Solar|August 18, 2012 12:56 pm

The US fin institutions creating hurdles for Indian solar manufacturers: CSE

Even as the United States (US) has imposed strict antidumping measures on solar imports from China, it is indulging in similar practices while granting low-interest loans to solar companies in India.

According to advocacy and research major, Centre for Science and Environment (CSE), the US is ruining the Indian domestic solar photovoltaic (PV) manufacturing industry by using the climate ‘Fast start financing.’

CSE says that around 80 per cent of the domestic PV manufacturing capacity in India is facing almost forced closure and debt restructuring in wake of drying up of orders. However, contrary to this, the US manufacturers and their subsidiaries in India are enjoying a good run, as they are loaded with orders from the Indian  solar power developers.

Speaking about the Fast start financing, CSE’s deputy director general, Chandra Bhushan,  said, that US $30 billion fund  has been set up under the United Nations Framework Convention on Climate Change. “The fund, adopted at the Copenhagen climate meeting in 2009, is supposed to help developing countries deal with climate change impacts and limit greenhouse gas emissions,” he informed.

Bhushan added that the US was ingeniously using this fund as a means to promote its own solar manufacturing which is hampering the prospects of the Indian domestic manufacturers.  The Indian solar power developers are being offered   low-interest loans by the US Exim Bank and the Overseas Private Investment Corporation (OPIC) with the riders that they will be equipment, solar panels and cells from US companies.

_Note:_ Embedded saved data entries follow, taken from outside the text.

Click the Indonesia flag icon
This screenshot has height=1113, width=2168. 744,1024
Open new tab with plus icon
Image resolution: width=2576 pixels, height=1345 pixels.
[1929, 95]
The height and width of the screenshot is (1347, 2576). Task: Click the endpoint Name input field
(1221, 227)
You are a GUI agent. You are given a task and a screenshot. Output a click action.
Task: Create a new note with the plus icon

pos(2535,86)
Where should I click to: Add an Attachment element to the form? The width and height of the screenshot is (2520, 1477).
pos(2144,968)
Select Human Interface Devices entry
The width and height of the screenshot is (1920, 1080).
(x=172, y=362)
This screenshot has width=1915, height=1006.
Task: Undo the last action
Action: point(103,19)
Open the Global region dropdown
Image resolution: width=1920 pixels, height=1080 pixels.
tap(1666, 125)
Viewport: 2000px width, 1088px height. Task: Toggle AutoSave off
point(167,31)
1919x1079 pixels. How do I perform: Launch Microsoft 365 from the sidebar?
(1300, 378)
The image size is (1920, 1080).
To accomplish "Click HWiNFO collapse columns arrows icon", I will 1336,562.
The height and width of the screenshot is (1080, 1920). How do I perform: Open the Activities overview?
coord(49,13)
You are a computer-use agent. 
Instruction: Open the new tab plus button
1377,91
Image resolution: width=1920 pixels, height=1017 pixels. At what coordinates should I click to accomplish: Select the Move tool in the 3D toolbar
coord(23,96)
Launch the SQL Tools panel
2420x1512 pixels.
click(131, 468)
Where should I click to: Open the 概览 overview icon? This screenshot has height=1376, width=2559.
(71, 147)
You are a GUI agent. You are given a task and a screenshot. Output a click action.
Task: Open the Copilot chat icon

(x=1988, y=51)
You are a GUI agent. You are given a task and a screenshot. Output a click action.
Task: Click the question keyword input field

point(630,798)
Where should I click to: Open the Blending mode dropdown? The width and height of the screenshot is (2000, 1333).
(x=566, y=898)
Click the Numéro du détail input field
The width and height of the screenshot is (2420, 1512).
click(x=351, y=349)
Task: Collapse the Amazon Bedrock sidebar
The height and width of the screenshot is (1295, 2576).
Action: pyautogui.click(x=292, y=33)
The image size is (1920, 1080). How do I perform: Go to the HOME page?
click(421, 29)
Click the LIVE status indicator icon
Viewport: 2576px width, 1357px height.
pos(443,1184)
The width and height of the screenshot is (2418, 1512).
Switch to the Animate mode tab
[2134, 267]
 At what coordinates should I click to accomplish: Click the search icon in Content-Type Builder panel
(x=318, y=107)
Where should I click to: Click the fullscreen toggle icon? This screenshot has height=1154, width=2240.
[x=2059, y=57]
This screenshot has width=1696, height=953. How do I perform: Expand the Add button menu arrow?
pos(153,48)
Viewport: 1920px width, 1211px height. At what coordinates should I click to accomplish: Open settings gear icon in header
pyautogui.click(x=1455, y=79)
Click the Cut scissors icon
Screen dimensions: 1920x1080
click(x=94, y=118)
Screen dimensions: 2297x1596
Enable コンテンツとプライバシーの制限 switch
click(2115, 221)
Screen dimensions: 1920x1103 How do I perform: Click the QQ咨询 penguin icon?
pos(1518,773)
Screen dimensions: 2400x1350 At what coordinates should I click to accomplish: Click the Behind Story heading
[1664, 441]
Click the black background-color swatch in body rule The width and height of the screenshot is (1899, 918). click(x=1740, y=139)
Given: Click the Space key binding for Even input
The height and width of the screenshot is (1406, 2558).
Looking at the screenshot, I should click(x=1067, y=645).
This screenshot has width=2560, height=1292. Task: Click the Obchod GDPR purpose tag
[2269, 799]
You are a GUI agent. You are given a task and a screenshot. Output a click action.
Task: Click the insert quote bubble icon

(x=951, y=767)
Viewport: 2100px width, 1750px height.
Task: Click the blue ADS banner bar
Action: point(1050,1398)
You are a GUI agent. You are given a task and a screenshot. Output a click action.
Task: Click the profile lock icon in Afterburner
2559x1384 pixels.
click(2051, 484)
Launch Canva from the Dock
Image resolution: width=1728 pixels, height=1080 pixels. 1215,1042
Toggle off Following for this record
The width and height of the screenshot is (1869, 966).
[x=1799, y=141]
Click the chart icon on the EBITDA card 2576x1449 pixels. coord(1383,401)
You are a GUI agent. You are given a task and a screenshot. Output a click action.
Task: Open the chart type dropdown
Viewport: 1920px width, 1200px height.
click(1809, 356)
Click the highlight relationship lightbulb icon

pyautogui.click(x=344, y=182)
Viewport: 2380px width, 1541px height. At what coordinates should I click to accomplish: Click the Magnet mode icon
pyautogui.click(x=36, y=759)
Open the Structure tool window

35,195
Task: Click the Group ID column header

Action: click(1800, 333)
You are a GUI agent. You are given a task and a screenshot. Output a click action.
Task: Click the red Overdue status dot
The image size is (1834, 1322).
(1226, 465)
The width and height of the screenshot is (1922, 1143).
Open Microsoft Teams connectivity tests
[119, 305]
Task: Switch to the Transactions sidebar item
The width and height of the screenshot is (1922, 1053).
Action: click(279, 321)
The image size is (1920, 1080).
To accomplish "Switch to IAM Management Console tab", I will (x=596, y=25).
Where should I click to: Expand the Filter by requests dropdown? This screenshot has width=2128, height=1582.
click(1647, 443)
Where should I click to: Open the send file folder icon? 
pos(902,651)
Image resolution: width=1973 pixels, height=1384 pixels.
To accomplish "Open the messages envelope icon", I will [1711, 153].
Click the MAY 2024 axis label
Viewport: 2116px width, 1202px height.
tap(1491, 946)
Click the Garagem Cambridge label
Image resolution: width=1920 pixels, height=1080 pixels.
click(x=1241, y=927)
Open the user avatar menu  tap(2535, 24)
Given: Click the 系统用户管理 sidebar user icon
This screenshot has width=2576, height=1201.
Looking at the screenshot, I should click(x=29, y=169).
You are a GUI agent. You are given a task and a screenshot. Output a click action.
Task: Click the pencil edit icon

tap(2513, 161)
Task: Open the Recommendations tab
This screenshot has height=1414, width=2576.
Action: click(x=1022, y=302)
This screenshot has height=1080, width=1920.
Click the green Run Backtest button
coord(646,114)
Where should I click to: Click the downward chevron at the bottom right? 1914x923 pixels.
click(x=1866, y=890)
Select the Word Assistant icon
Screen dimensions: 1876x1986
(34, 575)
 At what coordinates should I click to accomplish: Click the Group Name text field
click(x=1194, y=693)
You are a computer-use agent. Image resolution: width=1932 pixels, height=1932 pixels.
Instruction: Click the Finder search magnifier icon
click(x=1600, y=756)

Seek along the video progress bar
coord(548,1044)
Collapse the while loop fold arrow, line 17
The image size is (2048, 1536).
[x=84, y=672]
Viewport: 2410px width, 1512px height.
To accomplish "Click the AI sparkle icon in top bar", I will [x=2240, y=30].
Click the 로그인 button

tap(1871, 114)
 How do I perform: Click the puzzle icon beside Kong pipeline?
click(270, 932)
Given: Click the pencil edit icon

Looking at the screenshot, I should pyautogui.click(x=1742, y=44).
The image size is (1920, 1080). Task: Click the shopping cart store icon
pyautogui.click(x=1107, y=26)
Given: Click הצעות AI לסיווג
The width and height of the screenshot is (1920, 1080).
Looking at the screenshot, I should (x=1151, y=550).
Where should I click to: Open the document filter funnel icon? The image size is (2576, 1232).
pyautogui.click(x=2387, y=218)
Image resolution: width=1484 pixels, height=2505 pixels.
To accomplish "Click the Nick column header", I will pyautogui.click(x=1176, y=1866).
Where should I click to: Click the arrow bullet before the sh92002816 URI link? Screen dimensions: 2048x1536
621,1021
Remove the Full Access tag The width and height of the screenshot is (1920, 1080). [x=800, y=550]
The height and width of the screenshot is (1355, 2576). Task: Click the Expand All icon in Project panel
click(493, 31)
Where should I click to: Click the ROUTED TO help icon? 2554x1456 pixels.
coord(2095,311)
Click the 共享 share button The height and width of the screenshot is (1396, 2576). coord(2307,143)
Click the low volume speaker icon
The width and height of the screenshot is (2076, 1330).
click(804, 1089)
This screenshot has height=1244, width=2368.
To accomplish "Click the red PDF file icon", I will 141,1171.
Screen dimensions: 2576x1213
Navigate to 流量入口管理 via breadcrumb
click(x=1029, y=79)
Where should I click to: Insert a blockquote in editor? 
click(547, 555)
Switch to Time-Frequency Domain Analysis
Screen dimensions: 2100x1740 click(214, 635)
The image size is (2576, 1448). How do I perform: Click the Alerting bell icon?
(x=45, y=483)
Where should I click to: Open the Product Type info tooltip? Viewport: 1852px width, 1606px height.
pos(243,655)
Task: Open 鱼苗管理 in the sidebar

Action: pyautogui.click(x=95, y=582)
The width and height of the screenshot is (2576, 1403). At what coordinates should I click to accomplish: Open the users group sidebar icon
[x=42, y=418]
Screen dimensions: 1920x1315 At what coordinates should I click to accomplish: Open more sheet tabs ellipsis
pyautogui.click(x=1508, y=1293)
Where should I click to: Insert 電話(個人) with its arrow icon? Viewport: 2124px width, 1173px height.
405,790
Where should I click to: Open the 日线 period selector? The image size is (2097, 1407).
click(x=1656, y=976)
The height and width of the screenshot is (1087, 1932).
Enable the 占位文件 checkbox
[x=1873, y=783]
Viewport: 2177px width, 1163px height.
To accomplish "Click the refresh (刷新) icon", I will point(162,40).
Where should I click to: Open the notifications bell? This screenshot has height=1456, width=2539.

India has been aggressively promoting solar power projects since 2010 as part of the National Action Plan on Climate Change (NAPCC) of which Jawaharlal Nehru National Solar Mission (JNNSM) is a part which aims to install 22,000 MW of solar power capacity in the country by 2022. The model is using a mix of feed-in-tariffs and Renewable Purchange Obligations (RPOs), and within a span of three years, the country has shot from almost zero to close to 1,000 MW of solar  power installations.

Though the JNNSM mandates a domestic content requirement which calls for buying domestically manufactured solar  power equipment, however, the same is being observed for the crystalline PV technology and not for the thin-film PV technology, which is sourced from outside India. Close to 60 per cent of the panels installed in India are thin-film based; however, only 14 per cent of global capacity is thin-film.

Taking advantage of such loophole, the financial institutions from the US are offering low rates of interest at about 3 per cent and a long repayment schedule of up to 18 years to Indian solar project developers with the condition that they have to buy thin-film panels manufactured by US companies. Since the loans from Indian banks come with an interest rate of close to 14 per cent or more, the move has skewed the market in favour of thin-film panels imported from US despite their lower efficiency as compared to crystalline panels.

Condemning the tactics of the US financial institutions for exploiting the Indian solar power developers by misusing the Fast start financing, Bhushan said that it was totally unethical. He said that Fast start financing was supposed to benefit the developing country recipient, but it has been using it to its pervert advantage. “The US has managed to turn it into a game where funds registered as climate funding is given out as loans to projects that promise to buy equipment made in the US thereby benefiting themselves while knocking out the Indian manufacturing competition that doesn’t have the same government backing,” he said.

Kushal Yadav, head of CSE’s Renewable Energy team says, “Interestingly, the US government has put anti-dumping duties on solar equipment imported from China because of the alleged subsidies that China is giving to its solar manufacturers. However, the US is engaging in a similar practice in India by subsidising loans for buying American equipment!”